By Mike Stone
WASHINGTON (Reuters) -The Biden administration is close to approving the shipment of longer-range missiles packed with cluster bombs to Ukraine, giving Kyiv the ability to cause significant damage deeper within Russian-occupied territory, according to four U.S. officials.
After seeing the success of cluster munitions delivered in 155 mm artillery rounds in recent months, the U.S. is considering shipping either or both Army Tactical Missile Systems (ATACMS) that can fly up to 190 miles (306 km), or Guided Multiple Launch Rocket System (GMLRS) missiles with a 45-mile range packed with cluster bombs, three U.S. officials said.
If approved, either option would be available for rapid shipment to Kyiv.
Ukraine is currently equipped with 155 mm artillery with a maximum range of 18 miles carrying up to 48 bomblets. The ATACMS under consideration would propel around 300 or more bomblets. The GMLRS rocket system, a version of which Ukraine has had in its arsenal for months, would be able to disperse up to 404 cluster munitions.
With Ukraine's push against Russian forces showing signs of progress, the administration is keen to boost the Ukrainian military at a vital moment, two of the sources said.
The White House declined to comment on the Reuters report.
The decision to send ATACMS or GMLRS, or both, is not final and could still fall through, the four sources said. The Biden administration has for months struggled with a decision on ATACMS, fearing their shipment would be perceived as an overly aggressive move against Russia.
ATACMS are designed for "deep attack of enemy second-echelon forces," a U.S. Army website says, and could be used to attack command and control centers, air defenses and logistics sites well behind the front line.
Kyiv has repeatedly asked the Biden administration for ATACMS to help attack and disrupt supply lines, air bases, and rail networks in Russian occupied territory.
Last week Ukraine's Foreign Minister Dmytro Kuleba said he and Secretary of State Antony Blinken had discussed the U.S. providing the long-range missiles and he hoped for a positive decision.
"Now is the time," one of the U.S. officials said as Ukraine's forces are attempting to pierce Russian lines just south of the city of Orikhiv in an attempt to divide Russian forces and put its main supply lines under threat. ATACMS or GMLRS with this capability would not only boost Ukrainian morale but deliver a needed tactical punch to the fight, the official said.

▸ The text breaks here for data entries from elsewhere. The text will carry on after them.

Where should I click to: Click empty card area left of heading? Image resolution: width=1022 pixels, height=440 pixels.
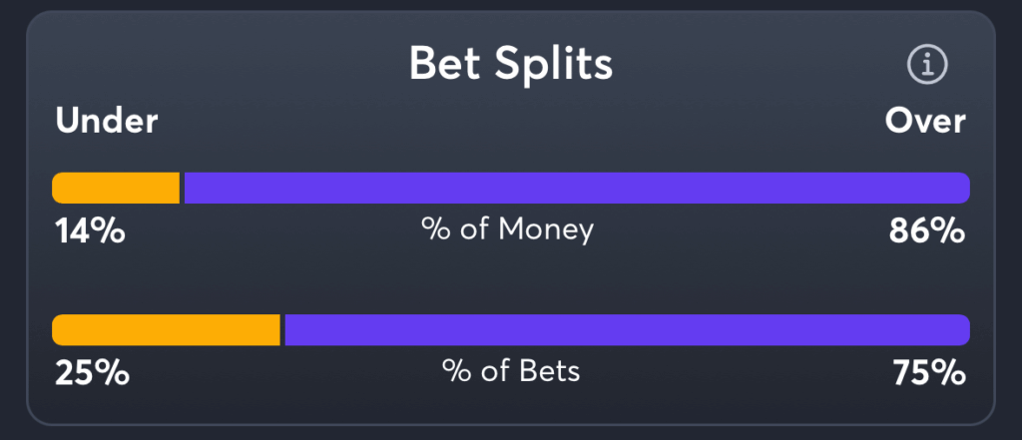pyautogui.click(x=216, y=64)
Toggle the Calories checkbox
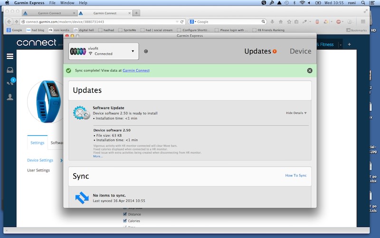This screenshot has width=380, height=238. 125,221
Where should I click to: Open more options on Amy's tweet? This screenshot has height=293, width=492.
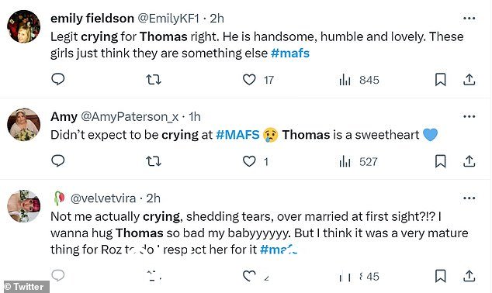469,116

The U.S. plan is to include the grenade-packed weapons in an upcoming draw from U.S. stockpiles of munitions, according to the four U.S. officials, who spoke on condition of anonymity because of the sensitive nature of the plan.
At present Ukraine has only one U.S.-furnished cluster munitions, the 155 mm rounds that were announced in July.

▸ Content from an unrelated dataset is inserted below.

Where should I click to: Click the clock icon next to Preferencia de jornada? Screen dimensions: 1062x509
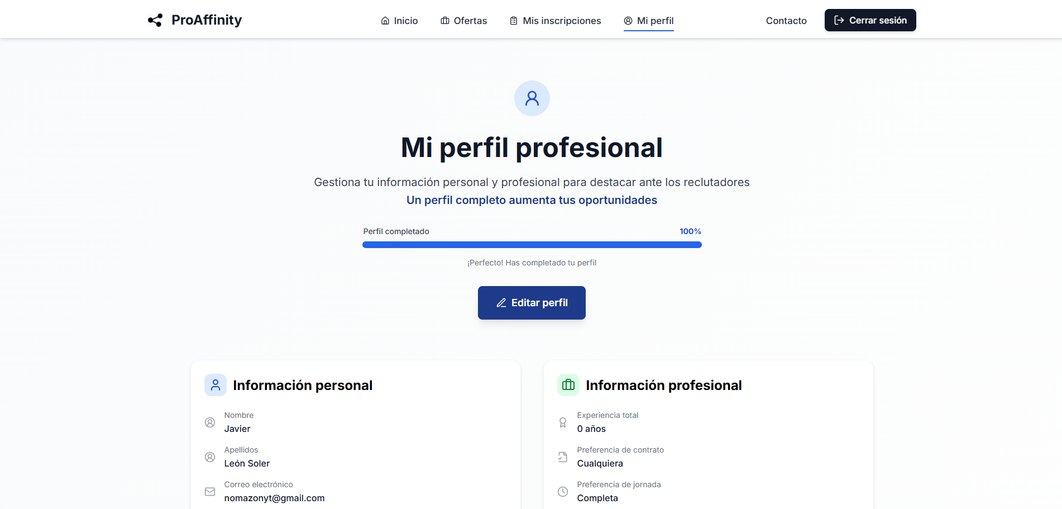tap(563, 492)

The new weapons would augment Ukraine's current 45-mile range GMLRS rounds, a version that blasts out more than 100,000 sharp tungsten fragments, but not bomblets.
Made by Lockheed Martin, ATACMS come in several versions some of which can fly four times GMLRS' range, and their use could reset battlefield calculus.

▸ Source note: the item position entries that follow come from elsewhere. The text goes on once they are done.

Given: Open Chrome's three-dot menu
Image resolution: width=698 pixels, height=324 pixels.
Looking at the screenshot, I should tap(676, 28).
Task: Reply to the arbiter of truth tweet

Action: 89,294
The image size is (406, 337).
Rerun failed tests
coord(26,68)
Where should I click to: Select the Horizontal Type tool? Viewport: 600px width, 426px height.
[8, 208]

The Presidential Drawdown Authority (PDA), which allows the administration to take from U.S. stocks and ship to Ukraine has proven to be the fastest way - days or weeks - to get armaments to Ukraine.
In the interim period - ahead of the ATACMS arrival - necessary software upgrades could be performed on launchers including the M270 and High Mobility Artillery Rocket Systems (HIMARS) which Kyiv has been using on the battlefield, two of the officials said.
But because no final decision had been made, it was unclear if the weapons would be included in the next PDA. The weapons could come in a PDA as soon as this week, around a Sept. 19 meeting of the Ukraine Defense Contact Group at the Ramstein Air Base in Germany.
President Joe Biden may ultimately decide against, or delay a decision on the transfer.
Cluster munitions are prohibited by more than 100 countries. Russia, Ukraine and the United States have not signed onto the Convention on Cluster Munitions, which bans production, stockpiling, use and transfer of the weapons.
They typically release large numbers of smaller bomblets that can kill indiscriminately over a wide area. Those that fail to explode pose a danger for decades after a conflict ends.
Washington has committed more than $40 billion in military assistance to Kyiv since Russia launched its full-scale invasion of its neighbor on Feb. 24, 2022.